Odnosząc powyższe do przedmiotowej sprawy należy wskazać, iż w uzasadnieniu pozwu, powód domagał się zasądzenia od pozwanego Skarbu Państwa reprezentowanego przez Centralny Zarząd Służby Więziennej i Areszt Śledczy w L. na jego rzecz L. kwoty 80.000 zł „za rażące postępowanie wobec jego (osoby)” orz kwoty 70.000 zł „za utratę zdrowia, jak i wzroku”. Precyzując, powód wskazał, że domaga się ochrony prawnej jego dóbr osobistych, tj. zdrowia oraz zakazu dyskryminacji, które, w jego ocenie, zostały naruszone. W związku z tym należy wskazać, iż roszczenie to znajduje uzasadnienie w treści art. 23 i 24 § 1 k.c. w zw. z art. 448 k.c.

I tak, zgodnie z przepisem art. 23 k.c., dobra osobiste człowieka, jak w szczególności: zdrowie, wolność, cześć, swoboda sumienia, nazwisko lub pseudonim, wizerunek, tajemnica korespondencji, nietykalność mieszkania, twórczość naukowa, artystyczna, wynalazcza i racjonalizatorska, pozostają pod ochroną prawa cywilnego niezależnie od ochrony przewidzianej w in3nych przepisach. Stosownie zaś do treści przepisu art. 24 § 1 k.c., ten czyje dobro zostaje zagrożone cudzym działaniem, może żądać zaniechania tego działania, chyba że nie jest ono bezprawne. W razie dokonanego naruszenia może on także żądać, ażeby osoba, która dopuściła się naruszenia dopełniła czynności potrzebnych do usunięcia ich skutków, w szczególności, ażeby złożyła oświadczenie odpowiedniej treści i w odpowiedniej formie. Na zasadach przewidzianych w kodeksie, może on również żądać również zadośćuczynienia pieniężnego lub zapłaty odpowiedniej sumy pieniężnej na wskazany cel społeczny.

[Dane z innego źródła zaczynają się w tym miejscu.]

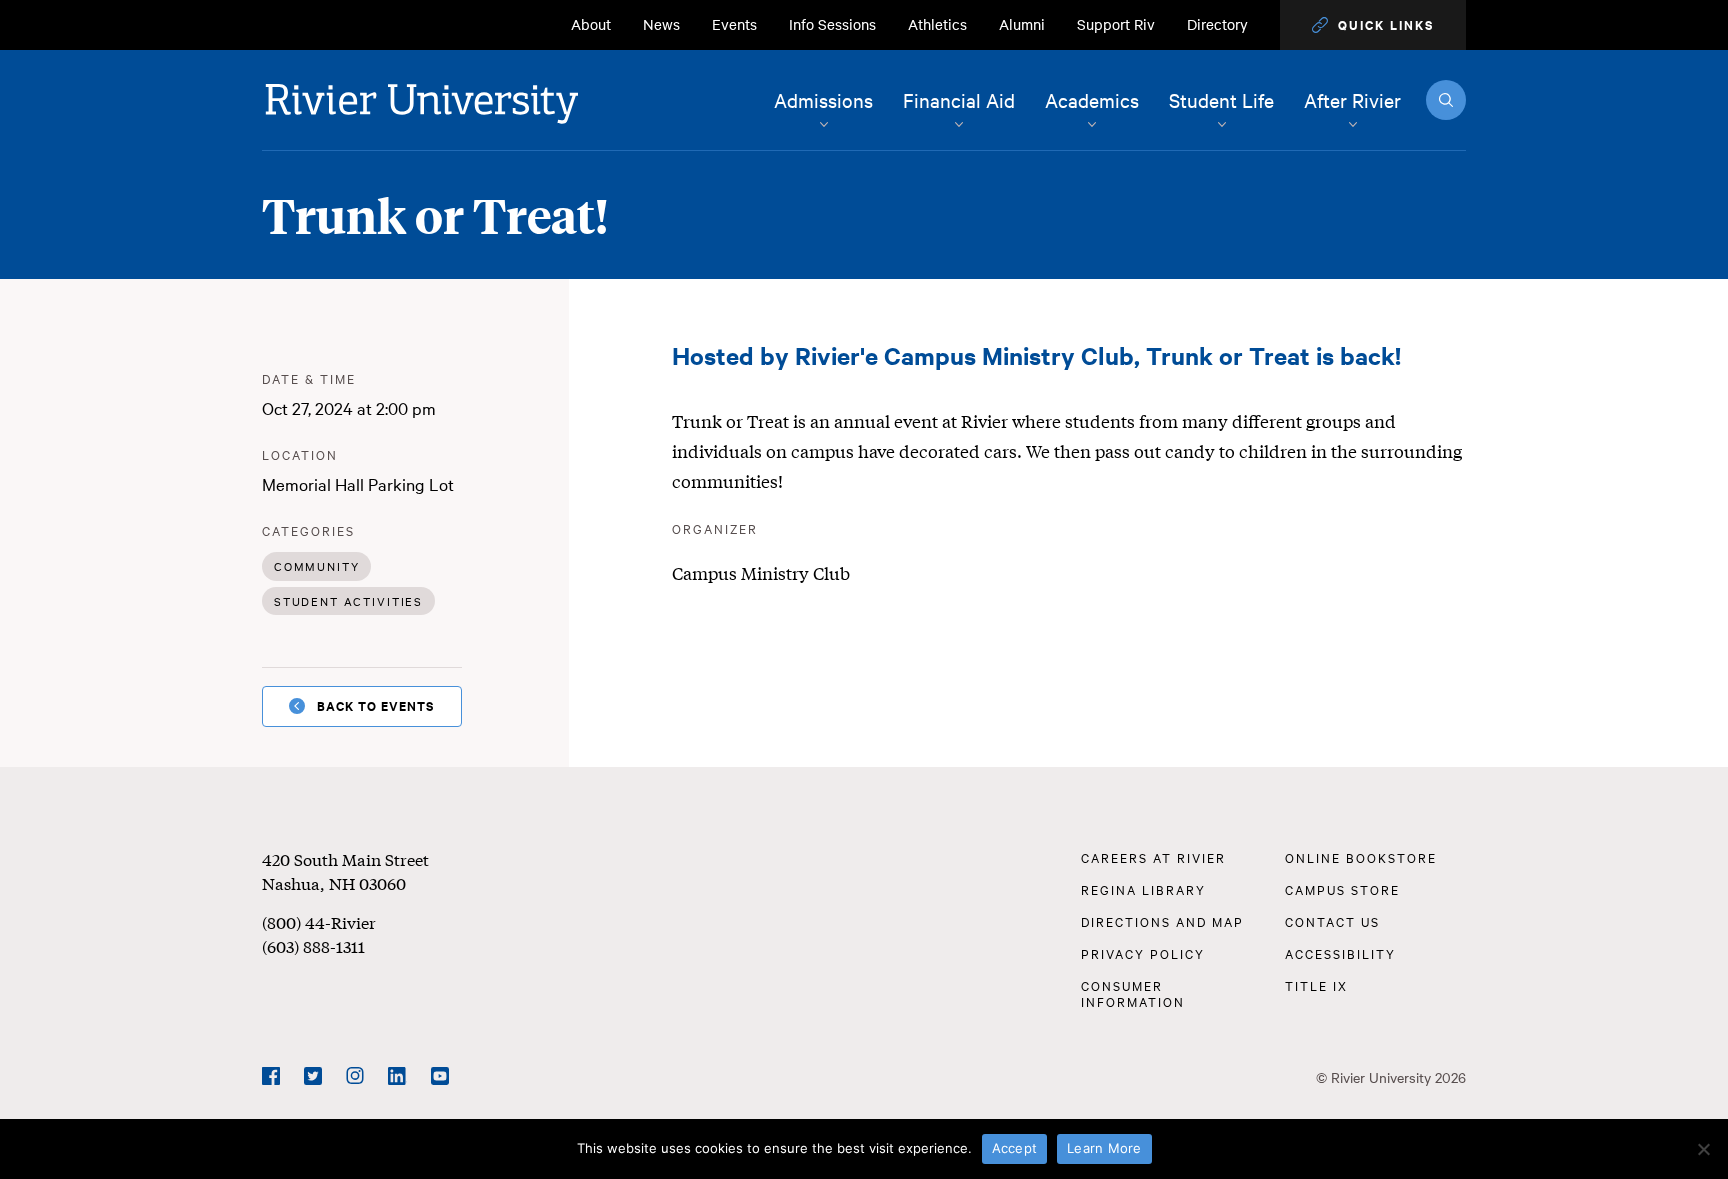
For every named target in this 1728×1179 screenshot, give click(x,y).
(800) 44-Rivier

Z cytowanego powyżej przepisu wynika, iż niezbędne jest stwierdzenie trzech przesłanek odpowiedzialności z art. 24 § 1 k.c. w związku z art. 448 k.c., a mianowicie: naruszenia dóbr osobistych, bezprawności działania (tj. działania sprzecznego z normami prawnymi, a także z porządkiem prawnym oraz z zasadami współżycia społecznego) i zawinienia. Ponadto cytowany przepis ustanawia domniemanie bezprawności działania, co oznacza, że ciężar dowodu, że warunki w zakładzie karnym odpowiadały obowiązującym normom i nie doszło do naruszenia dóbr osobistych powoda, spoczywa na stronie pozwanej.

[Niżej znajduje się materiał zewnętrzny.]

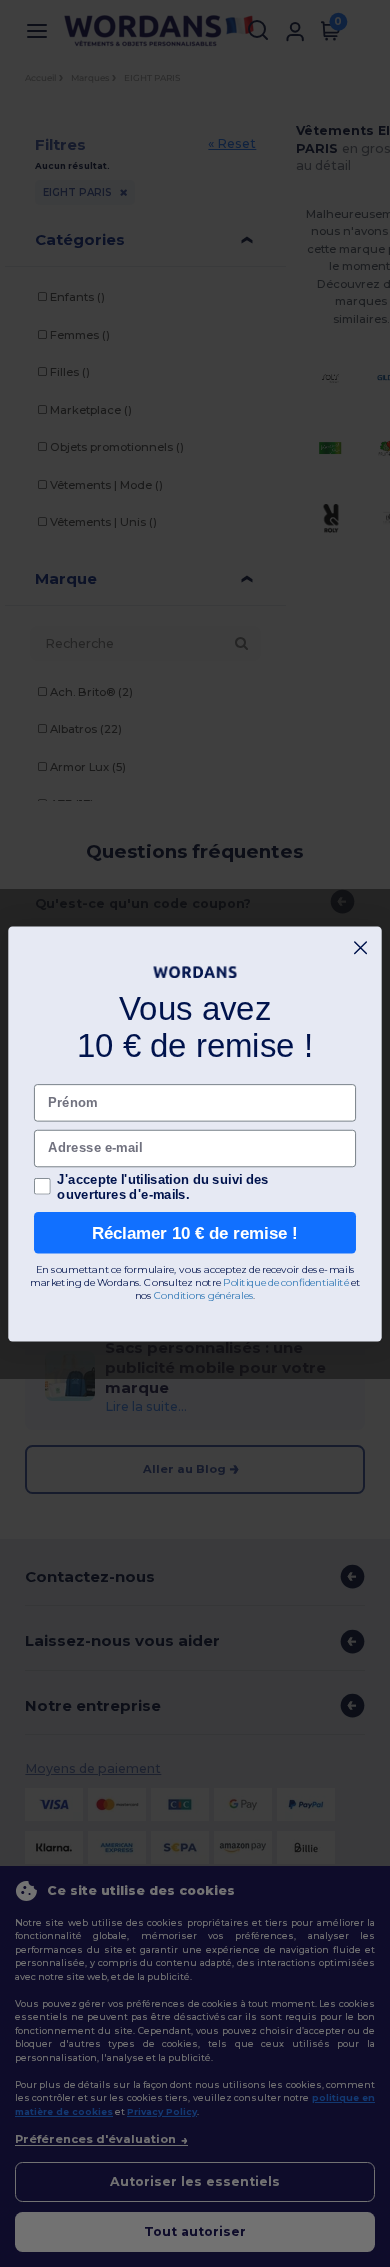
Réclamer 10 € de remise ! (195, 1232)
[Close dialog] (360, 947)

W tym miejscu należy podkreślić, iż dokonując oceny, że określone zachowanie dotknęło sfery dóbr osobistych osoby żądającej ochrony, Sąd ma na uwadze nie tylko punkt widzenia osoby żądającej ochrony i jej indywidualną wrażliwość (kryterium subiektywne), ale przede wszystkim kryterium wzorców obiektywnych, w tym także odczucia szerszego grona osób oraz powszechnie przyjmowane i zasługujące na akceptację normy postępowania. W orzecznictwie Sądu Najwyższego, jak i w doktrynie od dawna została przesądzona kwestia obiektywnej koncepcji naruszenia dóbr osobistych – to jest ocenianej z punktu widzenia reakcji i odczuć społeczeństwa, a nie bezpośrednio zainteresowanego (por. wyrok Sądu Najwyższego z dnia 16 stycznia 1976 roku, sygn. II CR 692/75 opubl. w OSNCP 1976/11/251 oraz wyrok Sądu Najwyższego z dnia 28 maja 1999 roku, sygn. I CKN 16/98, opubl. w OSNC 2000/2/25).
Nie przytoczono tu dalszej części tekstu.